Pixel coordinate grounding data
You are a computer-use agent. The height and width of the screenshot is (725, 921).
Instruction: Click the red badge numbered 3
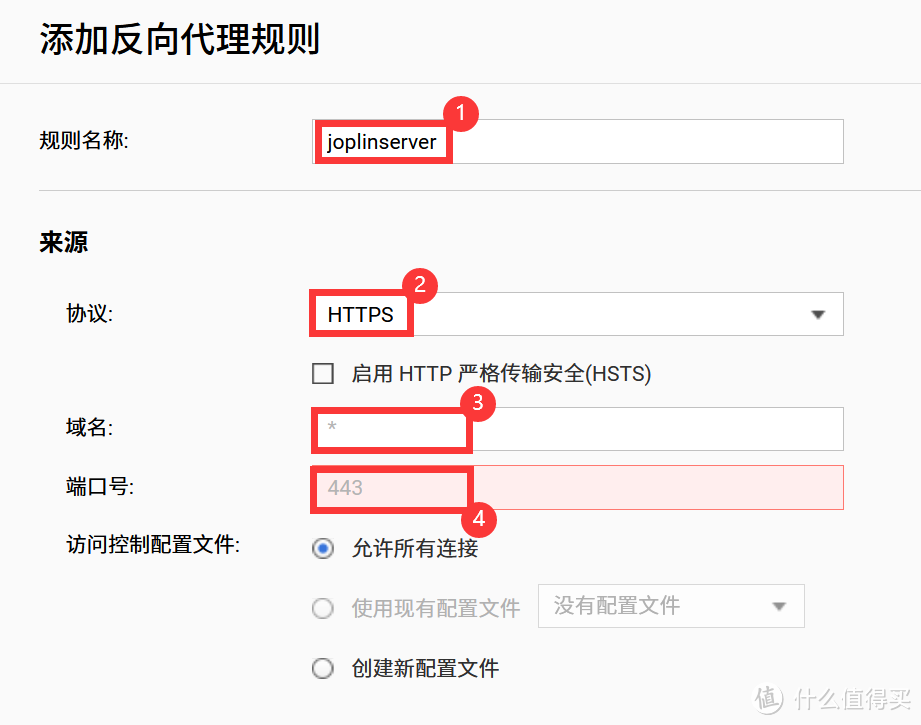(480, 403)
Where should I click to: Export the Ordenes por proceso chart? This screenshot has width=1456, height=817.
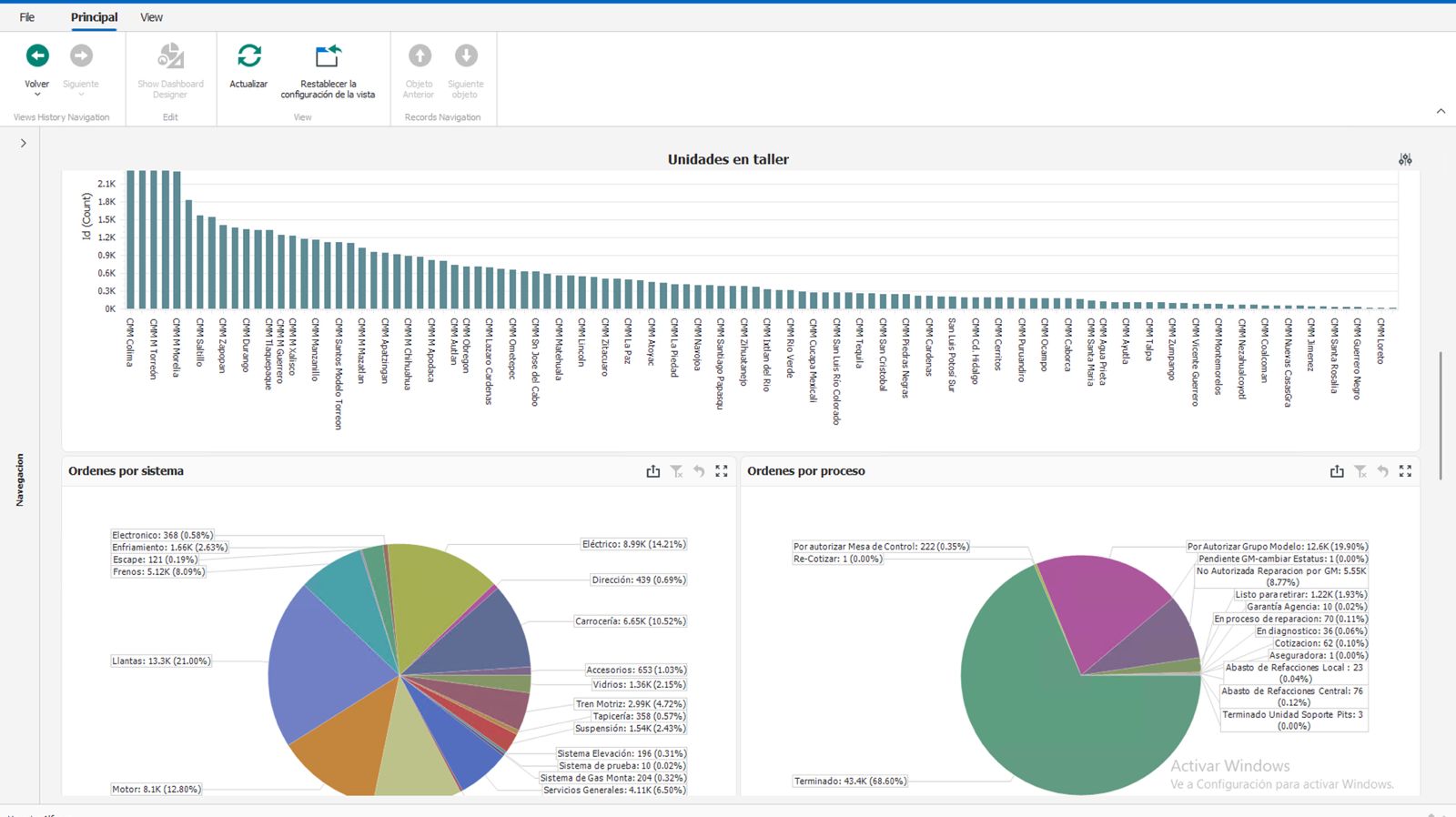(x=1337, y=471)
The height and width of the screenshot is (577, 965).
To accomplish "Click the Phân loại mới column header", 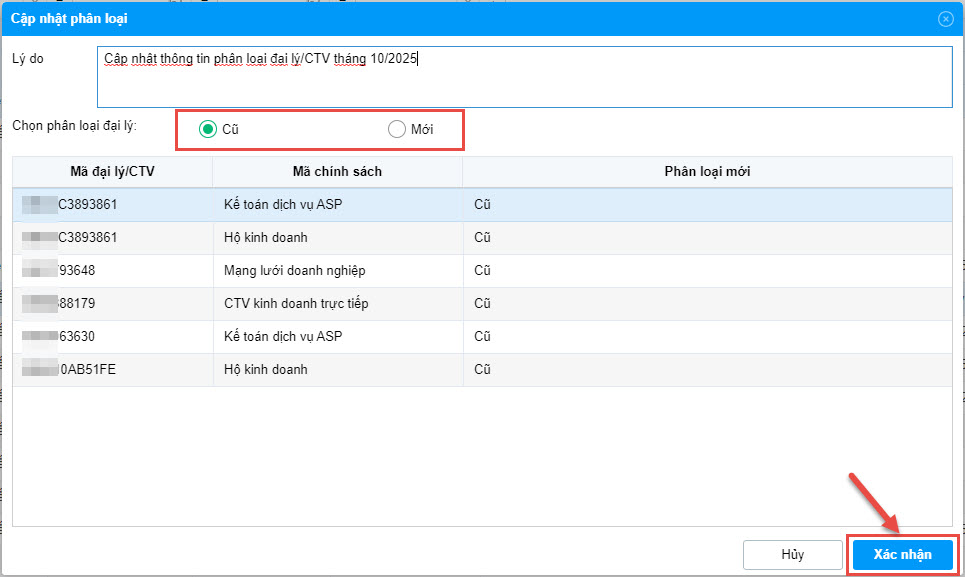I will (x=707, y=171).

--

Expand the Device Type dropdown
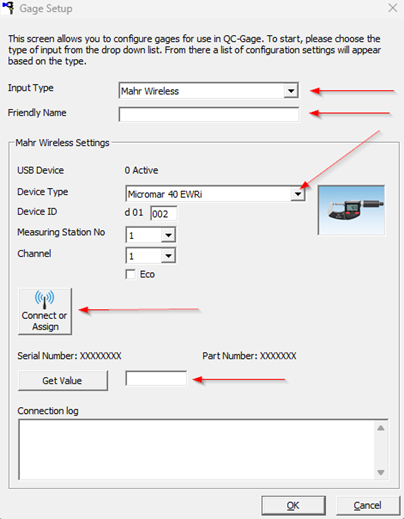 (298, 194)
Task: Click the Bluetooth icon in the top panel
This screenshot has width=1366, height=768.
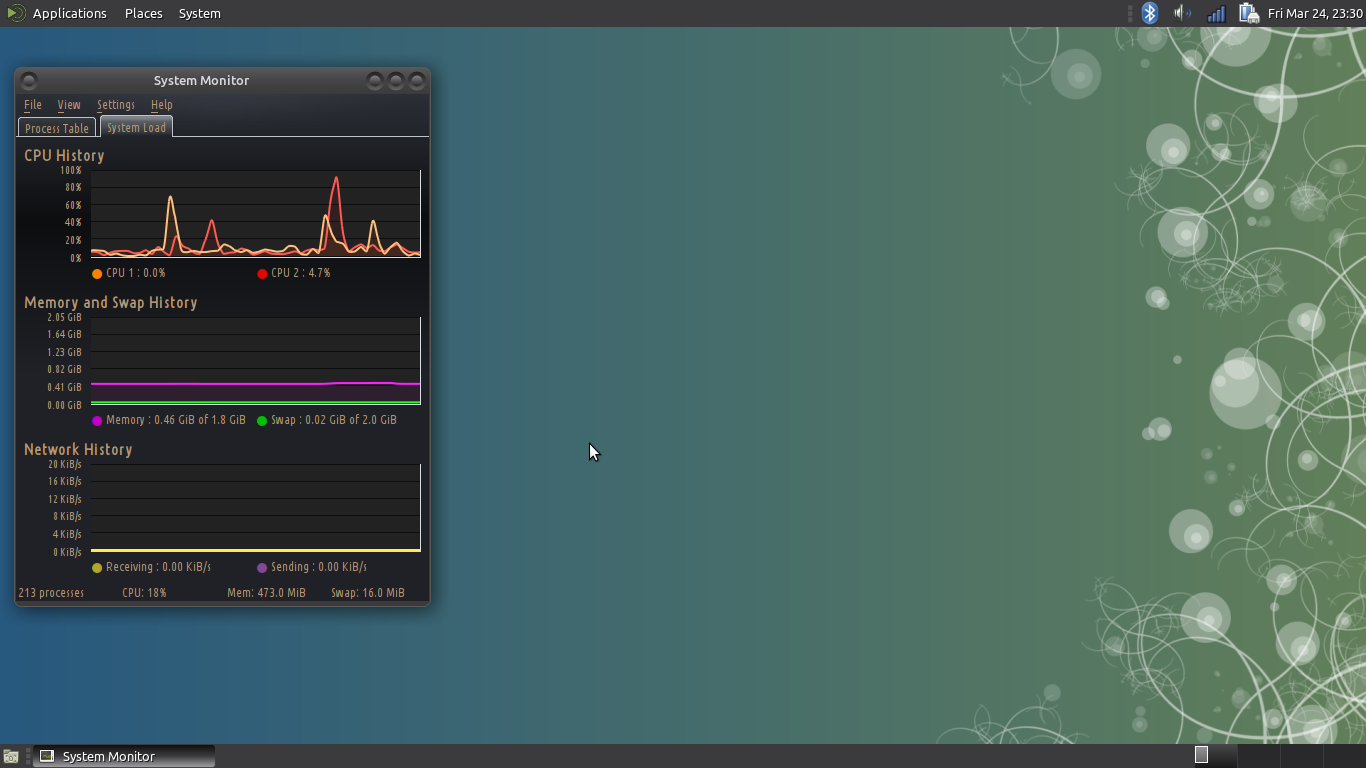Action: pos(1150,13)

_EXERCISE INSTRUCTIONS_
Beginning at the line above that contains "You are a computer-use", repeat each line exactly through the one that contains "The height and width of the screenshot is (577, 965).", and leave out the pictures.

_YOUR SOLUTION_
You are a computer-use agent. The height and width of the screenshot is (725, 921).
Instruction: Click the red badge numbered 3
(480, 403)
Where should I click to: Export the Ordenes por proceso chart? This screenshot has width=1456, height=817.
(x=1337, y=471)
The height and width of the screenshot is (577, 965).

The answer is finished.